● Work to do: Copy the items word for word, starting with the line that contains "Task: Click the Frontend" and continuing through the last of the items, and leave the pictures out of your copy.

※ ※ ※

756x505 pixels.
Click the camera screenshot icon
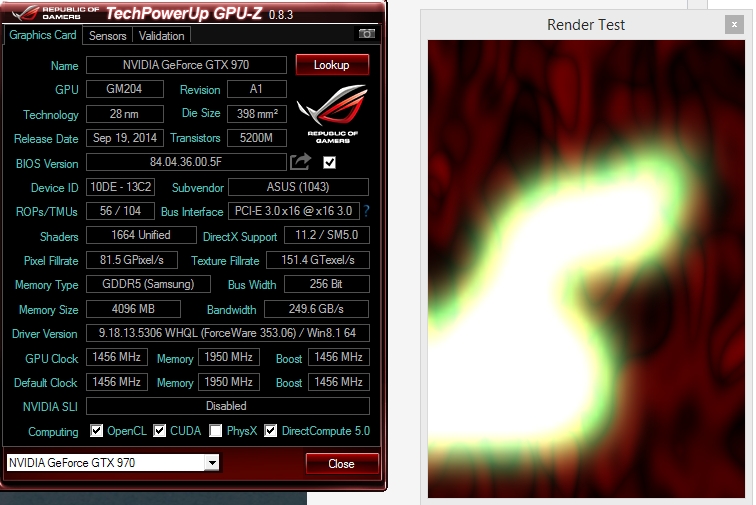[367, 34]
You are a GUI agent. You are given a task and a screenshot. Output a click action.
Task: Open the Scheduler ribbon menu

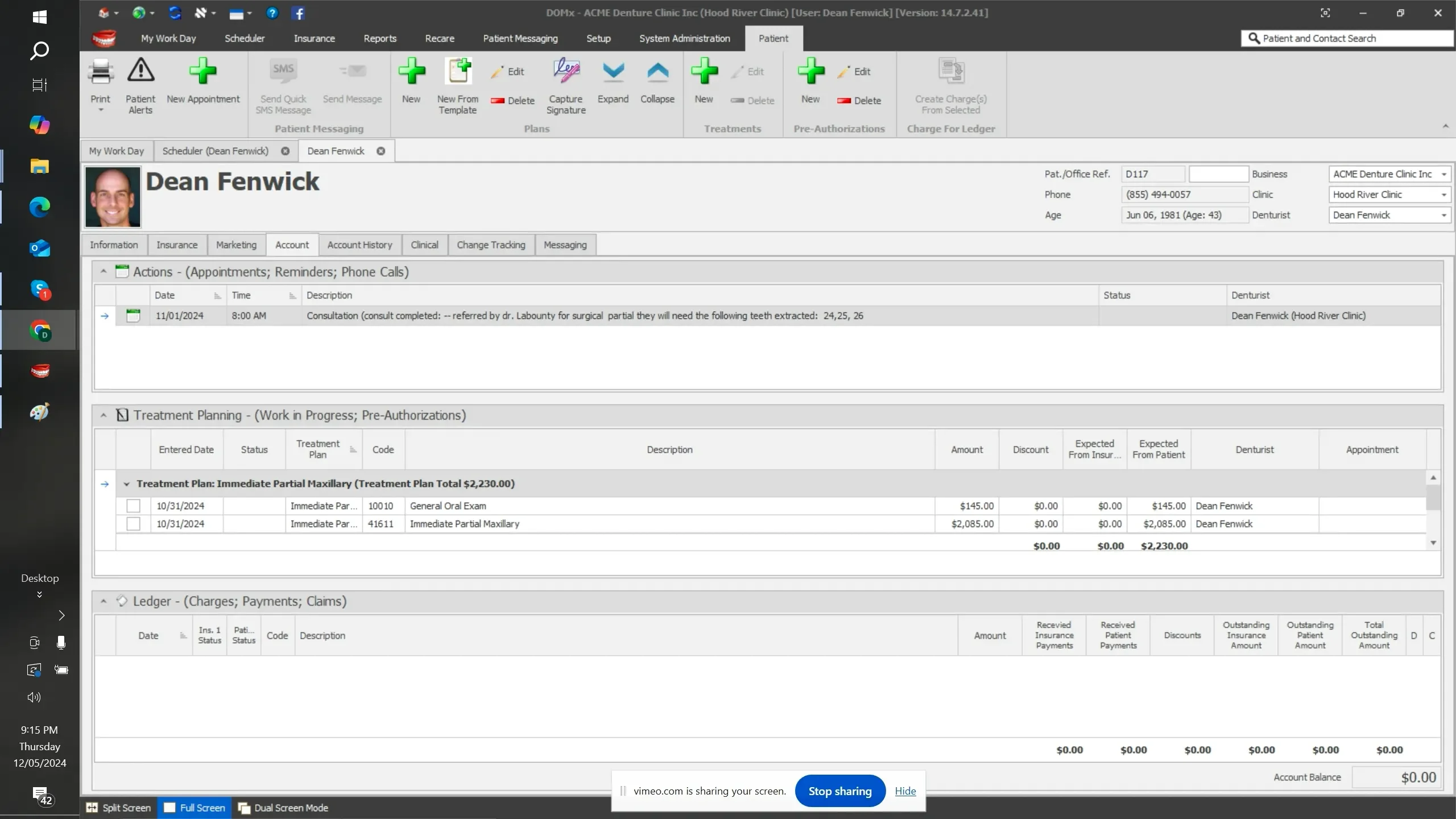(245, 38)
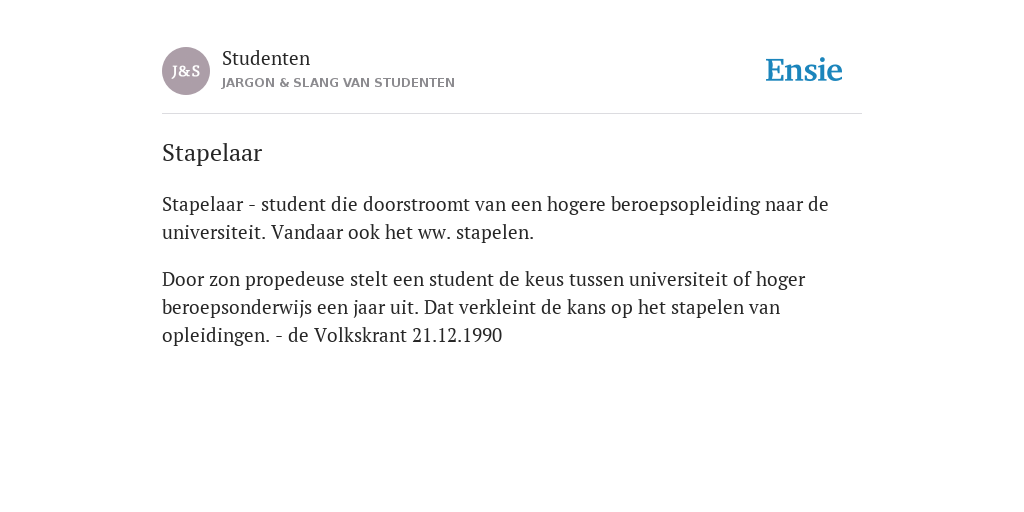The image size is (1024, 512).
Task: Click the J&S round avatar icon
Action: click(x=185, y=71)
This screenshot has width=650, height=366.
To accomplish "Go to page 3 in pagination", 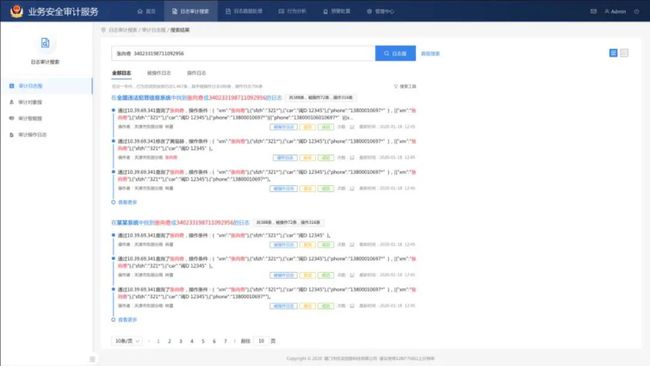I will [180, 341].
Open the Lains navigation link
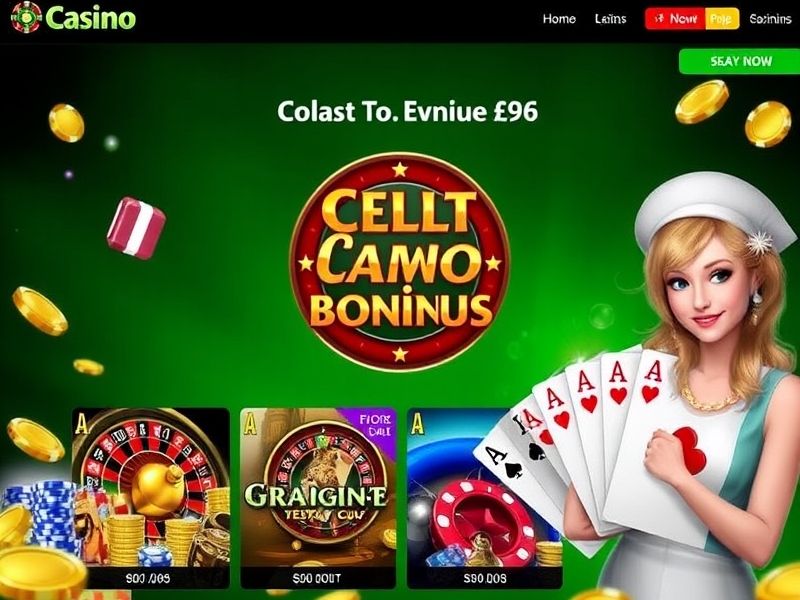 point(610,19)
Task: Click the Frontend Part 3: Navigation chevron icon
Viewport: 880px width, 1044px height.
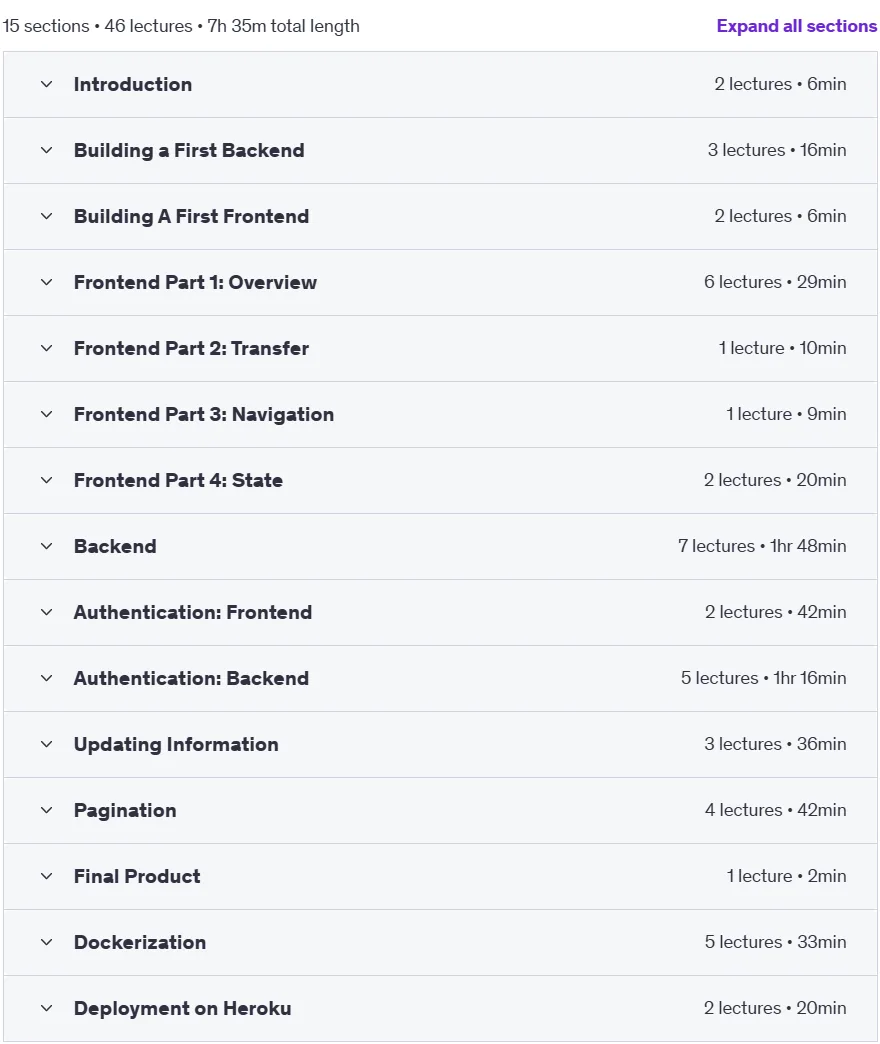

※ ※ ※

● Solution to the exercise:
Task: Click the Frontend Part 3: Navigation chevron icon
Viewport: 880px width, 1044px height.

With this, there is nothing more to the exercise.